- _EXTRACTED RECORDS_:
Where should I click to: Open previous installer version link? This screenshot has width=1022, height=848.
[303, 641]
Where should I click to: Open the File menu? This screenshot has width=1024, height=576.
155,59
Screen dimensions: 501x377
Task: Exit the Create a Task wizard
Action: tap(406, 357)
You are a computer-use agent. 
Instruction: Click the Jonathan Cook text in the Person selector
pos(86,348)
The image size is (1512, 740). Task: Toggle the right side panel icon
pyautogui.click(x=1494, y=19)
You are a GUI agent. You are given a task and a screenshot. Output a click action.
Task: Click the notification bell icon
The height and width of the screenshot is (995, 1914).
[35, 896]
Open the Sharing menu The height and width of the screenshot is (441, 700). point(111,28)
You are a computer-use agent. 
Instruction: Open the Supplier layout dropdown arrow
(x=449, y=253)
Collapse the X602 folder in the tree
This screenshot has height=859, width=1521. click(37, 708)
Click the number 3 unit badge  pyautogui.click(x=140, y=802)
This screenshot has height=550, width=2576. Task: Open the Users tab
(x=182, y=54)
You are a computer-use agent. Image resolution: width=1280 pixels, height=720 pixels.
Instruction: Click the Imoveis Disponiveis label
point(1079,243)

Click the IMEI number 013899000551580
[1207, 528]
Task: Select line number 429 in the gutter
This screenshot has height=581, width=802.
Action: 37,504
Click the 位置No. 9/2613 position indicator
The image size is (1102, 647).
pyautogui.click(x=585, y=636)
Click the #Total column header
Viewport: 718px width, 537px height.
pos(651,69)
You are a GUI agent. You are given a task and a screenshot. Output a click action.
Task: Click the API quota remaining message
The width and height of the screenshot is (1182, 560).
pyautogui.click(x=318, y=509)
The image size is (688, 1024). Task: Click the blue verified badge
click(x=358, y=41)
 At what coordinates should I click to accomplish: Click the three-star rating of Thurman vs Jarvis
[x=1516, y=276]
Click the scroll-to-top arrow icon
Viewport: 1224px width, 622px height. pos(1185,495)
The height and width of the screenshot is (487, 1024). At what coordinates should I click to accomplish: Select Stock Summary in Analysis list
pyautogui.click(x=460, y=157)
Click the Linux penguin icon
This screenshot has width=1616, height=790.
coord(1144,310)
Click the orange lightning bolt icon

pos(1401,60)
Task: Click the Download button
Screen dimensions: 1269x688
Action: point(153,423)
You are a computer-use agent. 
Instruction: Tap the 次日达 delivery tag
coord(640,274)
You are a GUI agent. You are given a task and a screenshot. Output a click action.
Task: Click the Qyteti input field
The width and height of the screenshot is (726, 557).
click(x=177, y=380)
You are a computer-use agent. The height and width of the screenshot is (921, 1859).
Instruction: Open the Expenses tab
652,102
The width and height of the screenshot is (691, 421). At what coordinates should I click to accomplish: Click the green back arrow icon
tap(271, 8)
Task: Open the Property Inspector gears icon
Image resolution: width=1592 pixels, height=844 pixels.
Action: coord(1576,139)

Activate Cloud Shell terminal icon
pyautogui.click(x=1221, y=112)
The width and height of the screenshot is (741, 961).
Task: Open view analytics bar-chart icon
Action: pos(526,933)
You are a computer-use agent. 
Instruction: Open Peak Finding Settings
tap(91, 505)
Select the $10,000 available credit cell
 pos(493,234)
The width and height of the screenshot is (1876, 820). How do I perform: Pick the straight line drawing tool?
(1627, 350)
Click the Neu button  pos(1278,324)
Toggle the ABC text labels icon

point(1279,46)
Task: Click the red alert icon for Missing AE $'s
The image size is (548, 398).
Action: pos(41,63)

- _TASK DIRECTIONS_:
Every record above has to appear again, word for word.

- _ANSWER TO THIS PROBLEM_:
Where should I click to: Open previous installer version link? This screenshot has width=1022, height=848.
[303, 641]
Where should I click to: Open the File menu? This screenshot has width=1024, height=576.
155,59
Screen dimensions: 501x377
Task: Exit the Create a Task wizard
Action: tap(406, 357)
You are a computer-use agent. 
Instruction: Click the Jonathan Cook text in the Person selector
pos(86,348)
The image size is (1512, 740). Task: Toggle the right side panel icon
pyautogui.click(x=1494, y=19)
You are a GUI agent. You are given a task and a screenshot. Output a click action.
Task: Click the notification bell icon
The height and width of the screenshot is (995, 1914).
[35, 896]
Open the Sharing menu The height and width of the screenshot is (441, 700). point(111,28)
You are a computer-use agent. 
Instruction: Open the Supplier layout dropdown arrow
(x=449, y=253)
Collapse the X602 folder in the tree
This screenshot has height=859, width=1521. click(37, 708)
Click the number 3 unit badge  pyautogui.click(x=140, y=802)
This screenshot has height=550, width=2576. Task: Open the Users tab
(x=182, y=54)
You are a computer-use agent. Image resolution: width=1280 pixels, height=720 pixels.
Instruction: Click the Imoveis Disponiveis label
point(1079,243)

Click the IMEI number 013899000551580
[1207, 528]
Task: Select line number 429 in the gutter
This screenshot has height=581, width=802.
Action: 37,504
Click the 位置No. 9/2613 position indicator
The image size is (1102, 647).
pyautogui.click(x=585, y=636)
Click the #Total column header
Viewport: 718px width, 537px height.
pos(651,69)
You are a GUI agent. You are given a task and a screenshot. Output a click action.
Task: Click the API quota remaining message
The width and height of the screenshot is (1182, 560).
pyautogui.click(x=318, y=509)
The image size is (688, 1024). Task: Click the blue verified badge
click(x=358, y=41)
 At what coordinates should I click to accomplish: Click the three-star rating of Thurman vs Jarvis
[x=1516, y=276]
Click the scroll-to-top arrow icon
Viewport: 1224px width, 622px height. pos(1185,495)
The height and width of the screenshot is (487, 1024). At what coordinates should I click to accomplish: Select Stock Summary in Analysis list
pyautogui.click(x=460, y=157)
Click the Linux penguin icon
This screenshot has width=1616, height=790.
coord(1144,310)
Click the orange lightning bolt icon

pos(1401,60)
Task: Click the Download button
Screen dimensions: 1269x688
Action: point(153,423)
You are a computer-use agent. 
Instruction: Tap the 次日达 delivery tag
coord(640,274)
You are a GUI agent. You are given a task and a screenshot. Output a click action.
Task: Click the Qyteti input field
The width and height of the screenshot is (726, 557).
click(x=177, y=380)
You are a computer-use agent. The height and width of the screenshot is (921, 1859).
Instruction: Open the Expenses tab
652,102
The width and height of the screenshot is (691, 421). At what coordinates should I click to accomplish: Click the green back arrow icon
tap(271, 8)
Task: Open the Property Inspector gears icon
Image resolution: width=1592 pixels, height=844 pixels.
Action: coord(1576,139)

Activate Cloud Shell terminal icon
pyautogui.click(x=1221, y=112)
The width and height of the screenshot is (741, 961).
Task: Open view analytics bar-chart icon
Action: pos(526,933)
You are a computer-use agent. 
Instruction: Open Peak Finding Settings
tap(91, 505)
Select the $10,000 available credit cell
 pos(493,234)
The width and height of the screenshot is (1876, 820). How do I perform: Pick the straight line drawing tool?
(1627, 350)
Click the Neu button  pos(1278,324)
Toggle the ABC text labels icon

point(1279,46)
Task: Click the red alert icon for Missing AE $'s
The image size is (548, 398).
Action: pos(41,63)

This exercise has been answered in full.